San Marcos,
14:51 PM

Professor Takes Unexpected Path to Alligator Research

By Eric Breier

John Eme is familiar with the misconceptions some people have about alligators and crocodiles.

He had some himself.

Eme, an adjunct faculty member in Cal State San Marcos’ biology department, has been researching alligators and crocodiles for about 12 years. That research includes significant handling of the reptiles, which Eme figured could lead to some harrowing moments in the lab.

“I thought I was going to dance with the devil in the pale moonlight every day. I really did,” Eme said.

Eme quickly learned that alligators make excellent lab animals. The hatchlings that he uses are easy to handle and they don’t require cumbersome gloves or daily feeding.

Eme was already an expert on the thermobiology of fish, having studied them everywhere from Florida to Canada to Indonesia, before he even thought about researching alligators and crocodiles. His introduction to reptiles came in his late 20s after he took a position at UC Irvine that included a trip to Brazil to study caiman. That experience had him hooked.

“Twelve years later, you talk about it enough and do it enough and you’re an expert on alligators. I know a disproportionate amount about alligators,” he said, laughing. “I’ve really enjoyed it.”

Eme was a visiting professor in his first year at CSUSM before becoming an adjunct faculty member for 2016-17.

Eme’s role as a visiting professor included lab space, and he brought 30 alligator hatchlings to CSUSM to research their cardiovascular systems. He studies the animals when they’re small for logistical reasons. He said it’s easy to handle gators when they hatch as they only weigh about an ounce. Even if they bite you, Eme said it just feels like a bad papercut. Needless to say, it’s not as manageable when they’re 15 feet long and weigh more than a ton.

Eme said alligators make an excellent research model because they have a robust heart. Things that might cause a human to respond with heart disease or feel ill – such as eating too much fatty food or smoking – don’t impact alligators and crocodiles in the same manner.

The animals also provide a research advantage because they’re closely related to birds, Eme said. They even have similar lung structures despite their obvious lifestyle differences.

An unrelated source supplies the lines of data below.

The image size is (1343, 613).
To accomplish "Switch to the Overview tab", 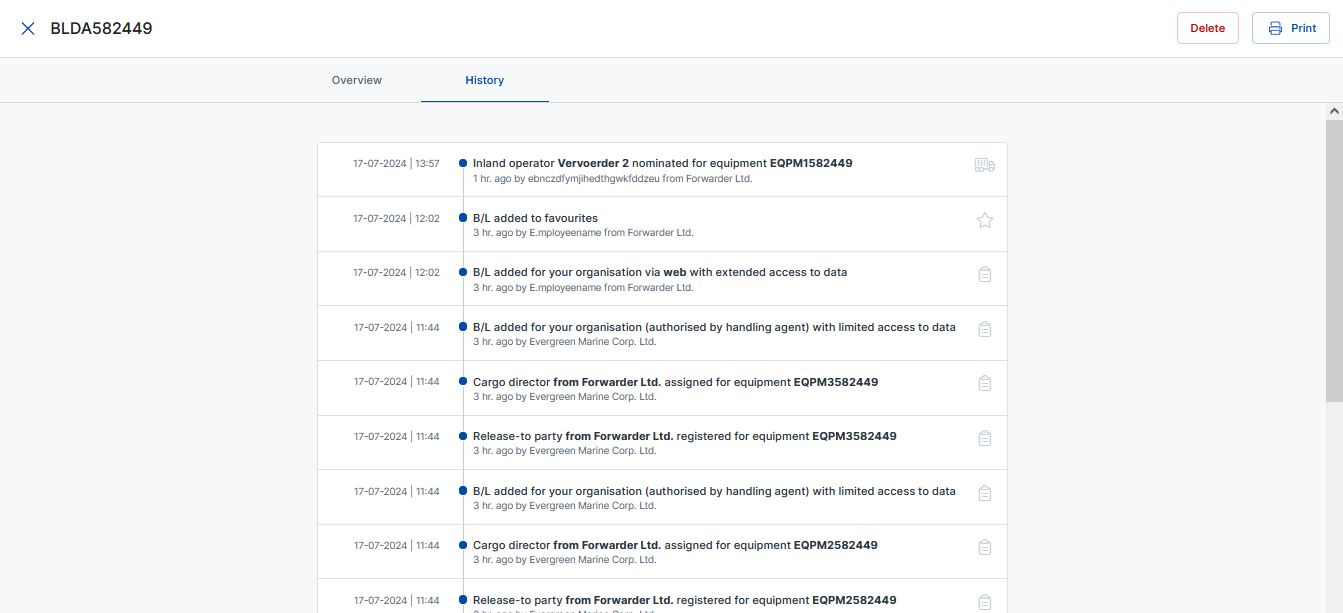I will click(357, 80).
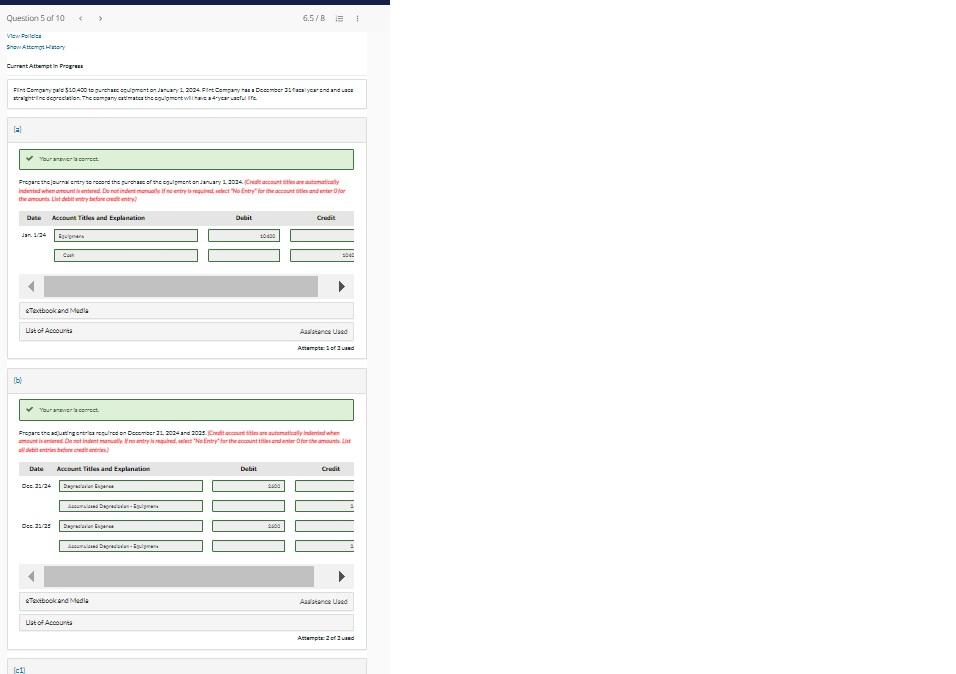956x674 pixels.
Task: Click Assistance Used in part (b)
Action: 323,601
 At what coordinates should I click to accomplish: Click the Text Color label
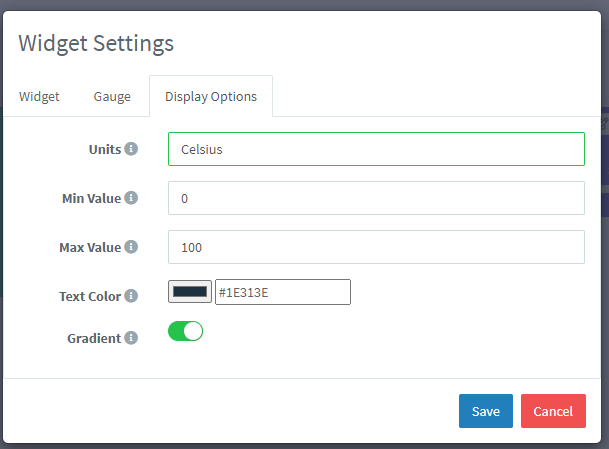[x=90, y=296]
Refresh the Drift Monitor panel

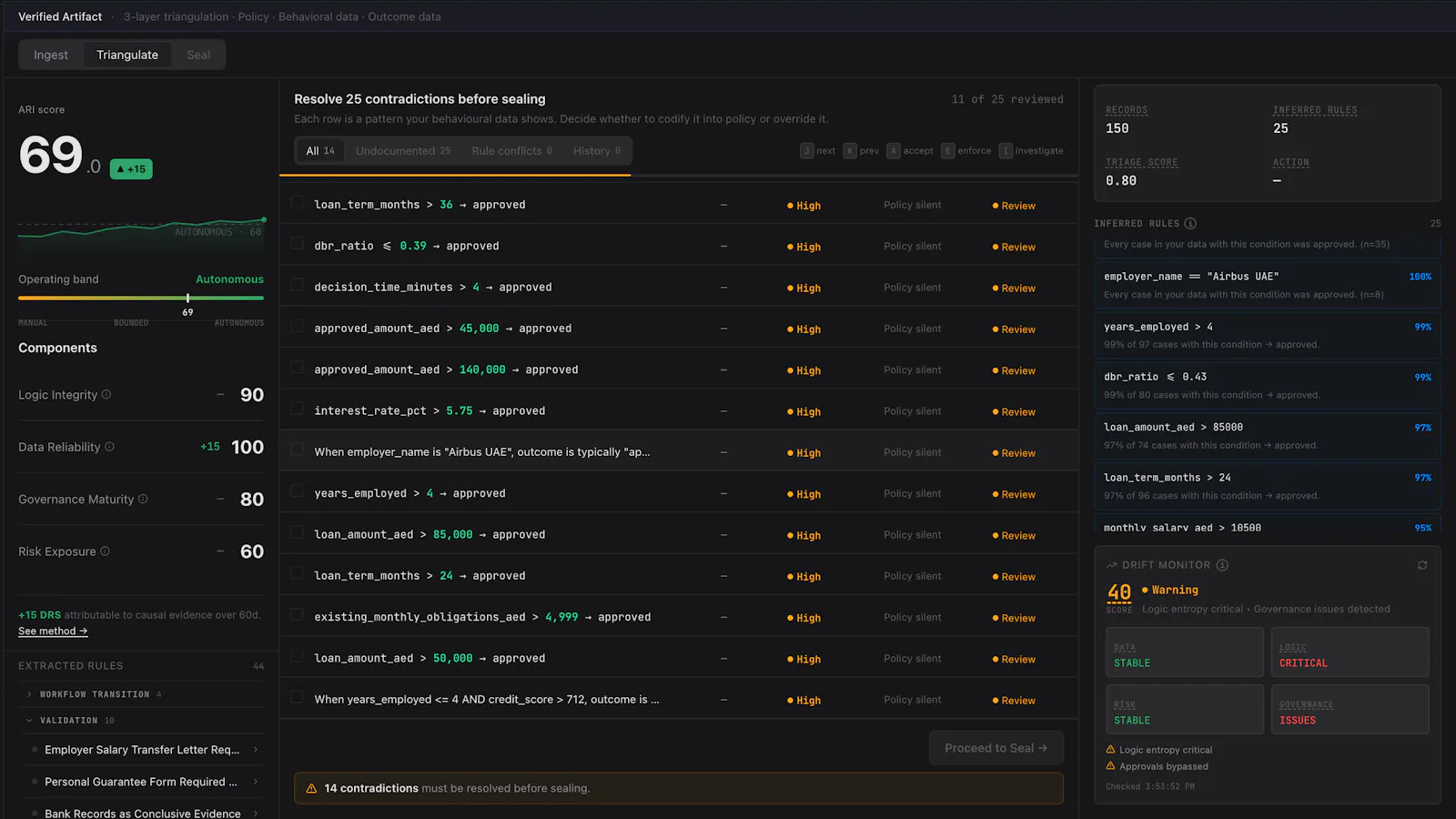(x=1422, y=565)
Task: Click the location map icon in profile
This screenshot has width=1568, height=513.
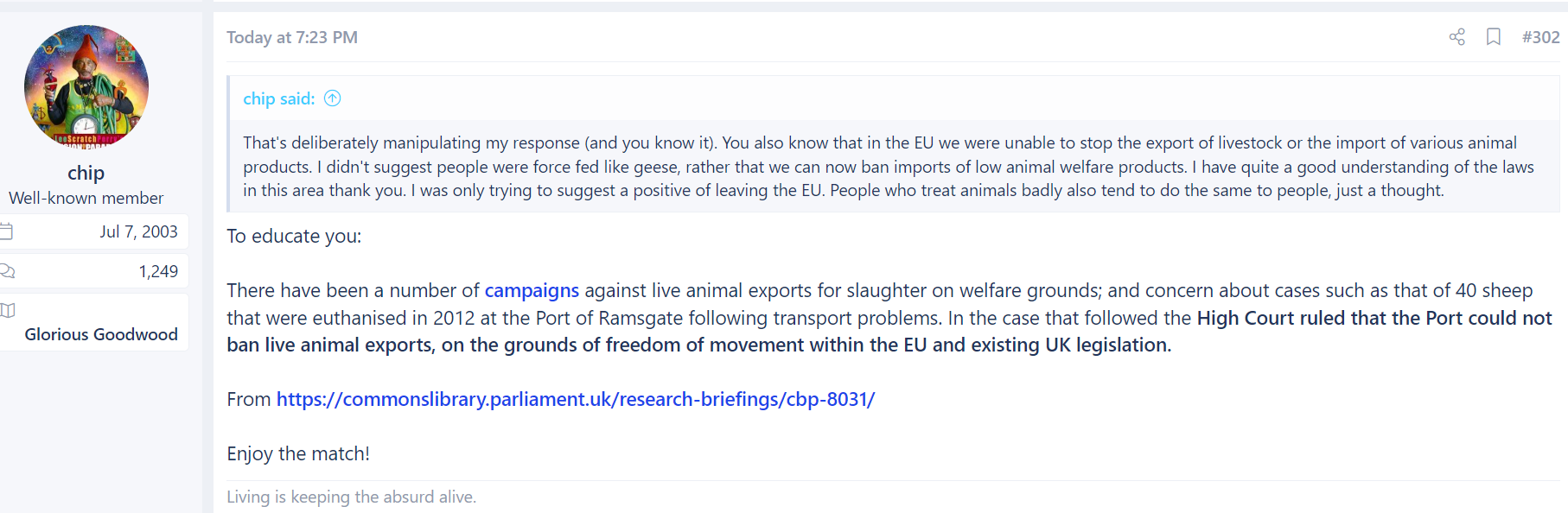Action: coord(7,310)
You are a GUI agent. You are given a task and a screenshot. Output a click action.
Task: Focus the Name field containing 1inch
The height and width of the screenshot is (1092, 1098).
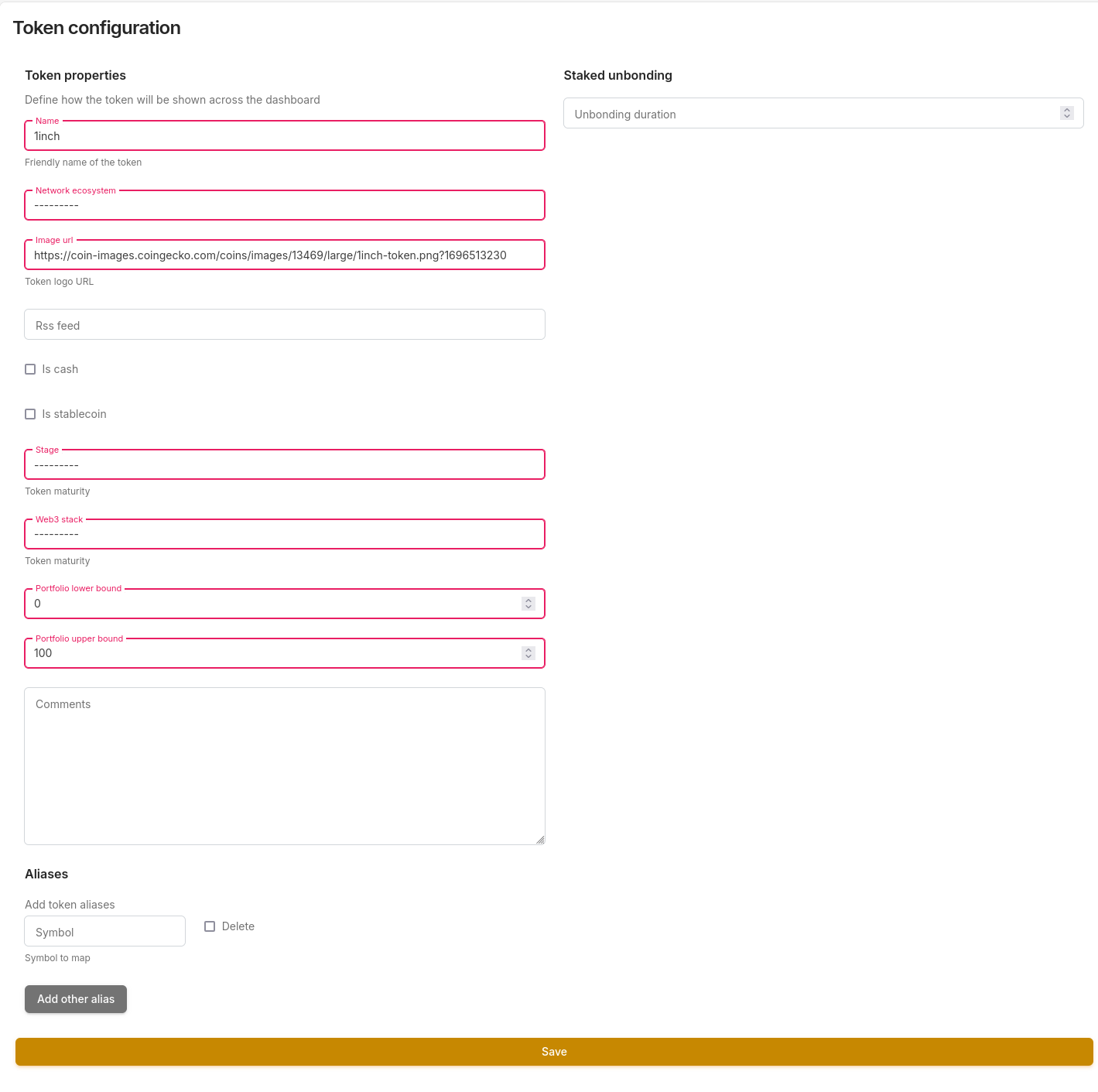coord(284,136)
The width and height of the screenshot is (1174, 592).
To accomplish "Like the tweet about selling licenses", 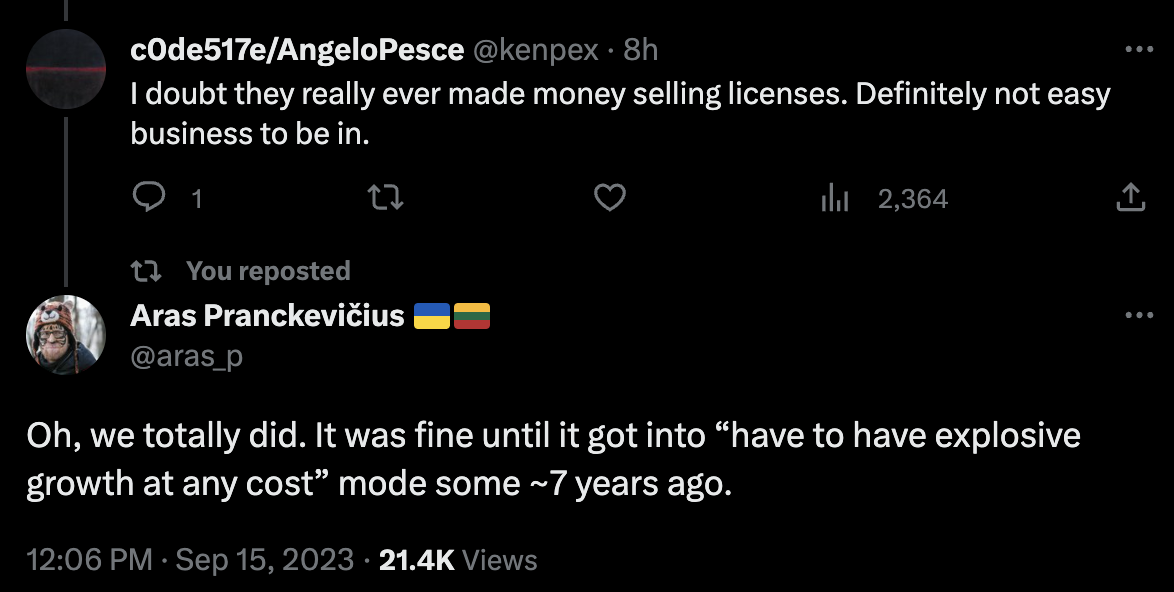I will click(610, 199).
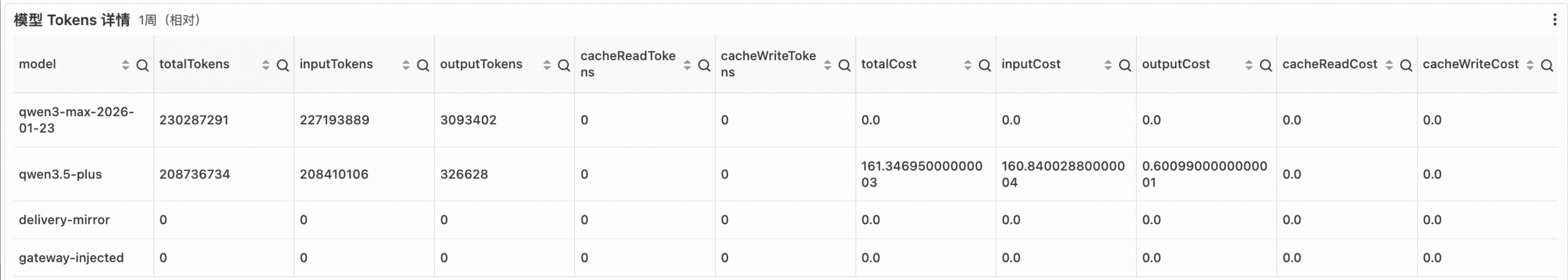Image resolution: width=1568 pixels, height=280 pixels.
Task: Click the qwen3-max-2026-01-23 model cell
Action: 76,120
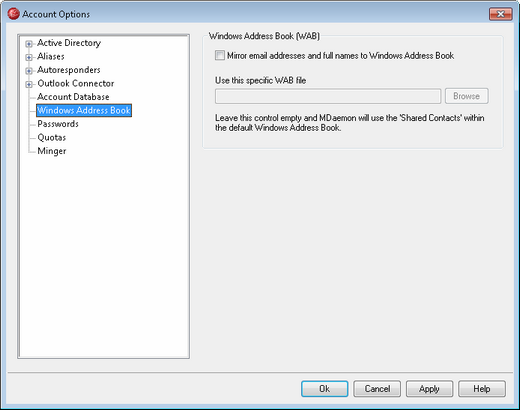Click the Browse button for WAB file
This screenshot has height=410, width=520.
[x=466, y=96]
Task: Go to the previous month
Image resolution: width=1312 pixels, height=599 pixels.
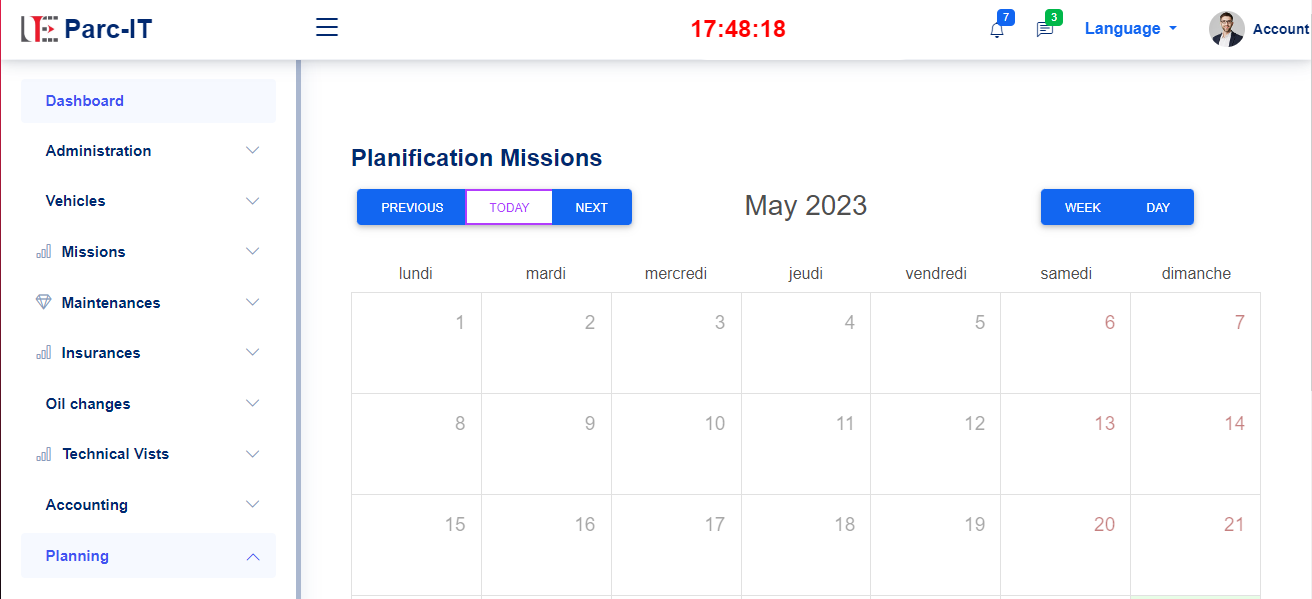Action: [x=412, y=207]
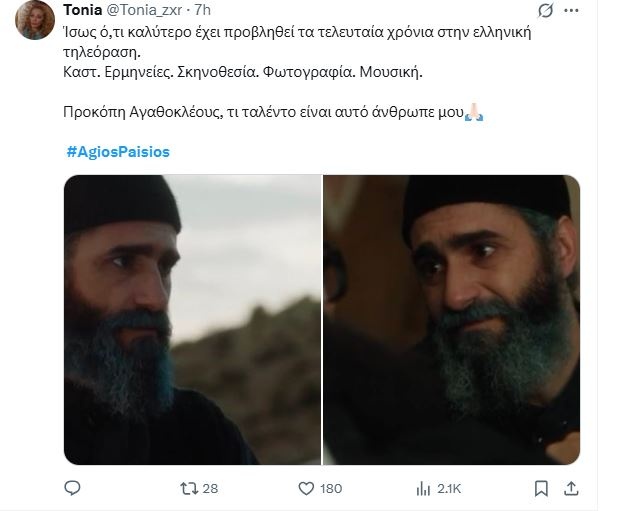Click the praying hands emoji in tweet
625x511 pixels.
pos(474,112)
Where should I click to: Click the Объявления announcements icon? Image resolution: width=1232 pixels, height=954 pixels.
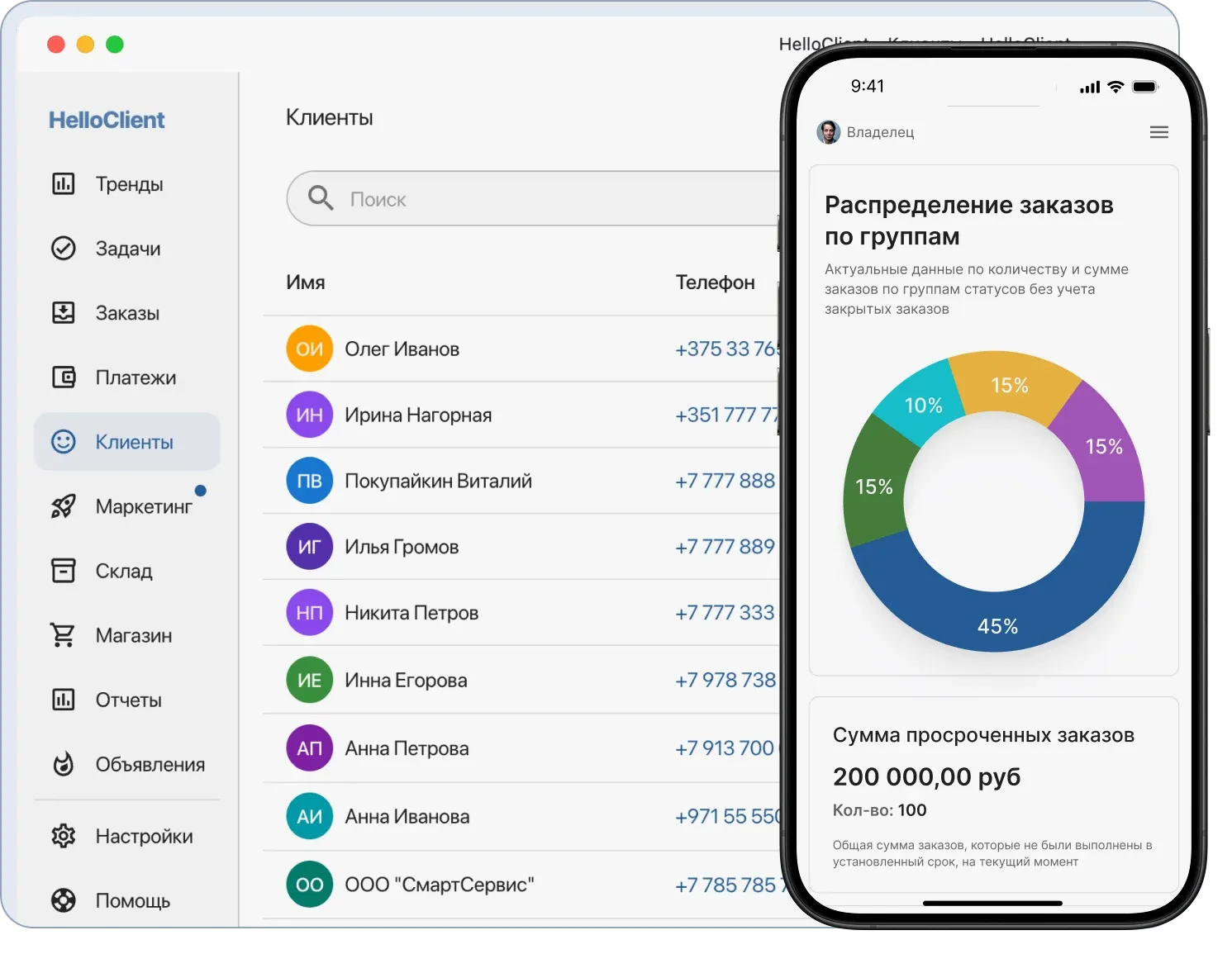(63, 764)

“Crocodiles can’t fly over the Himalayas, but they are much more closely related to birds than they are to the rest of the reptiles by a long shot,” Eme said. “You can answer questions not only based on how robust their heart is – reptiles tend to be tough animals – but you can also look at it from an evolutionary standpoint and ask questions about how the crocodiles may or may not be different from birds.”

Eme said the two most common misconceptions about alligators and crocodiles that he hears regard the risk they pose to humans and whether they’re endangered.

While the American alligator can be dangerous – Eme noted the recent tragedy in Florida in which a toddler was killed by a gator – it typically tries to steer clear of humans.

Australia has a dangerous crocodile – “Australians I know would tell you that if you went swimming in some rivers in Queensland, there’s a 100 percent chance you’d be bitten by a saltwater crocodile,” Eme says – but North America’s large crocodile tends to be docile.

Eme said some people think alligators are endangered, but it’s one of the few animals that has been taken off the endangered list, though it’s still considered a species of special concern.

“The American alligator is the greatest success story of a large animal in the history of environmental conservation,” Eme said. “To have an animal have such a low population to now having millions and millions, if you want to think about a big animal, it’s the most successful. There are plenty of small animals that have done well with environmental conservation. But one that’s bigger than a door, they for sure take the cake.”

Eme would love to have more hatchlings on campus in the future if there’s lab space available. While he doesn’t expect it to happen in the 2016-17 academic year, he is happy to focus on teaching.

“Getting to interact with young people who are experiencing for the first time the sort of things that I’ve experienced is really exciting,” he said. “It’s a privilege to be able to work with these animals. California’s a lucky state and America’s a lucky country in a lot of different ways, and one of them is that we have access to these sorts of things and a research structure in this country that supports being able to do this kind of work.

“No matter what bad things may happen to funding and all that kind of stuff, you still have these opportunities to go to school and learn about these kinds of things. I’m a professional teacher and I’m a professional person who studies alligators, which is a weird thing in life. I feel privileged. I’ve been able to meet a lot of nice people in all kinds of places, San Marcos especially.”